Authentic Conversation

May 30th, 2012 | Posted by admin in Articles

by:  Jeanie DeRousseau

“I believe we can change the world if we start listening to one another again. Simple, honest, human conversation. Not meditation, negotiation, problem-solving, debate, or public meetings. Simple, truthful conversation where we each have a chance to speak, we each feel heard, and we each listen well.”
—Turning to One Another, Margaret Wheatley

Ever notice how after a social situation, you’re tired and ready to relax? This comes because most of us are continually putting up a social face to engage with others. We might call it something like “being on” and recognize it only when we’re sick and unable to relate to people with the extra energy it takes to “be social”.

Ever notice how in an emergency, when someone is hurt, or when everyone is focused on the storm or something real, there is a different kind of engagement? Because we don’t have the option to be “social” in an emergency, we move into conversations that are deeply meaningful to the situation at hand.

What might happen if every conversation we had came from the “real” place that gets activated in an emergency?

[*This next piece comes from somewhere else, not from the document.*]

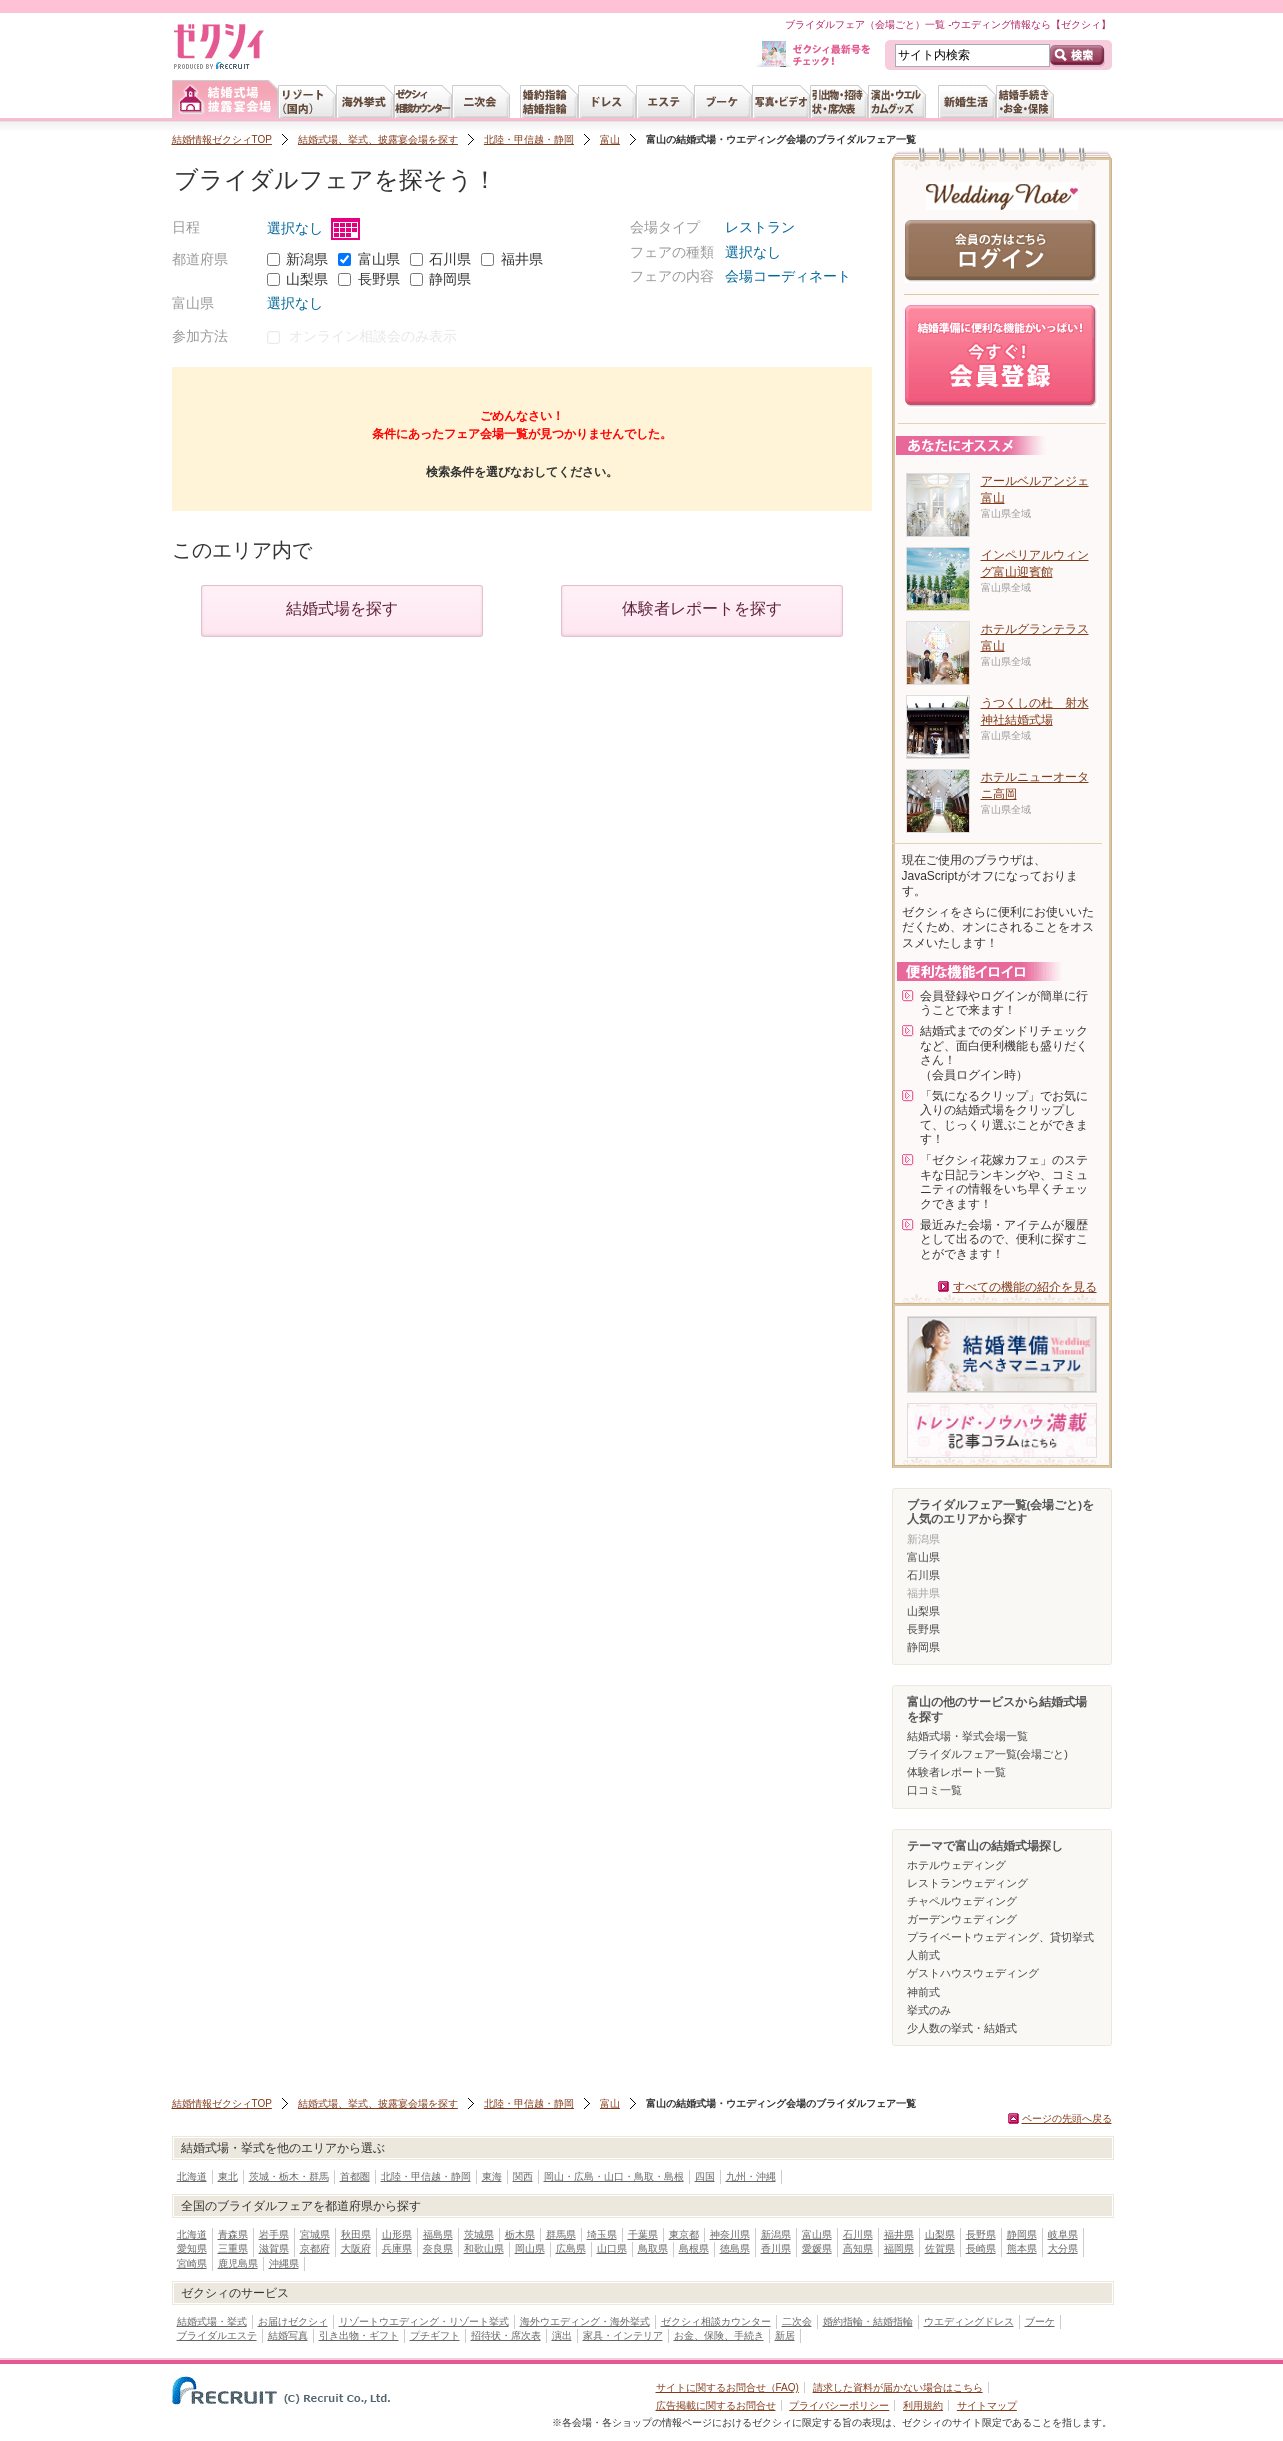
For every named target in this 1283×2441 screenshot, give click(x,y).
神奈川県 (730, 2234)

What if now is the time to get this real with everyone we relate to, because we are in an emergency where every thought and action counts?

Gather the Women invites you into the kind of conversations that cultivate authentic relationships because they communicate real experiences, rather than the experiences we think we should be having.

Sometimes this kind of communication is a bit clumsy.  We have difficulty trusting that our real experience is worth speaking.  Some of us always choose to put our best foot forward.  Others of us always share our troubles and woes because that’s honestly how we feel.

The noteworthy aspect of these communications is the “always”.  If we have a kind of habitual conversation (are we always relating to a particular person the same way?), we’re probably not in the moment, probably not sharing our truth, probably not listening to others, probably not responding from our true heart.

These are the guidelines: truth, listening and responding from the heart. These are the signposts:  feelings of relaxation, rightness, and discovery. Let’s change the world.  Let’s learn from each other as we practice this new culture of authenticity.